Let's assume that for each paper accepted there are two that get favourable reviews - so the authors are "implicitly invited" to resubmit (hopefully after making changes). The problem is more pressing for the flagship conferences as their submission dates are roughly spread around the year while a PKC paper cannot go to FSE or vice versa.
So let's fix 200 re-submissions for the flagship conferences. For the workshops, I would also put 100-200 - but for a different reason: When a paper gets rejected from a flagship conference (with not so favourable reviews), the authors may decide to resubmit for a workshop.
Hence, we talk about 300-400 papers here that would not need additional reviews if we use pooled reviewings. Which basically means we eliminate the equivalent of one conference plus one workshop PC :-)
I know it's all guesswork - but impressive guesswork, isn't it ;-)

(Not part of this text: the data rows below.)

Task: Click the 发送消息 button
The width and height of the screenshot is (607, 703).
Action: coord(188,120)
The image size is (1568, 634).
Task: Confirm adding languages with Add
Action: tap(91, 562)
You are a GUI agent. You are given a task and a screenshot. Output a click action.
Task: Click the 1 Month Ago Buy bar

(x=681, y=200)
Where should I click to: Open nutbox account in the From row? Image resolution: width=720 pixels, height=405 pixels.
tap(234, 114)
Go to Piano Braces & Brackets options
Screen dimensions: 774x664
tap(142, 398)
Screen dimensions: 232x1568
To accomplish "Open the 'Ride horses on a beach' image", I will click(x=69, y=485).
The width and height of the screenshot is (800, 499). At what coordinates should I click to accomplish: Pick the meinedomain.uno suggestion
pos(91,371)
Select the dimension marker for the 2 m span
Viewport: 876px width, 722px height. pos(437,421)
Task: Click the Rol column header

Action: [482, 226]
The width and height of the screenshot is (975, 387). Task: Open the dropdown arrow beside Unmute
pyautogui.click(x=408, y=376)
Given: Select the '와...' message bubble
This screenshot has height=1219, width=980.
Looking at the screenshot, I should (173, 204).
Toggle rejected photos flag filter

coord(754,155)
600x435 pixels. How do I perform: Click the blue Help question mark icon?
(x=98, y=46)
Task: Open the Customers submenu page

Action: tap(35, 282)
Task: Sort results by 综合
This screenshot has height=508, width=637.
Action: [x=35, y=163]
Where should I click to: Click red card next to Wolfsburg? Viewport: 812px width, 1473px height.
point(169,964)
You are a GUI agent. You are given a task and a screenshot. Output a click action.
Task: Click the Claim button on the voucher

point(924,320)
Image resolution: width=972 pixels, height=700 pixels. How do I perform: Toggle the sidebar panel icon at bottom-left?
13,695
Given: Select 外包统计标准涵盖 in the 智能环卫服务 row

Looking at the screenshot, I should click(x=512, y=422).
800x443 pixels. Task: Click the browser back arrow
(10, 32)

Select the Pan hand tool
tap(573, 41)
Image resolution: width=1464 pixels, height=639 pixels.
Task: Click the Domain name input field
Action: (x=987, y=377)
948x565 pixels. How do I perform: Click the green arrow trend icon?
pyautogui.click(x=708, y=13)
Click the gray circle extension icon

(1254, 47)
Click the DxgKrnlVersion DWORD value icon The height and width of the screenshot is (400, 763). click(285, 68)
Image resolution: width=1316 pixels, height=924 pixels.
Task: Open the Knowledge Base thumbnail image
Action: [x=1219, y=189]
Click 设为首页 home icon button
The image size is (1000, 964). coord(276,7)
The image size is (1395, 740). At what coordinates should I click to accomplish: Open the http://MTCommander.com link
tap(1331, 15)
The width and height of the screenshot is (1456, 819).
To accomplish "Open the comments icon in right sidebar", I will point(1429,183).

Based on this, we would have a total of 600-700 papers / year to review under the new regime. Even if we accept 50% of all papers (strictly upper bound), we "only" increase the bandwidth from 230 papers to 350. Which is not too bad from my point of view.
Again - it's only guesswork. For example, I would very much like to have more reliable figures on the number of re-submits then the "educated guess" from above.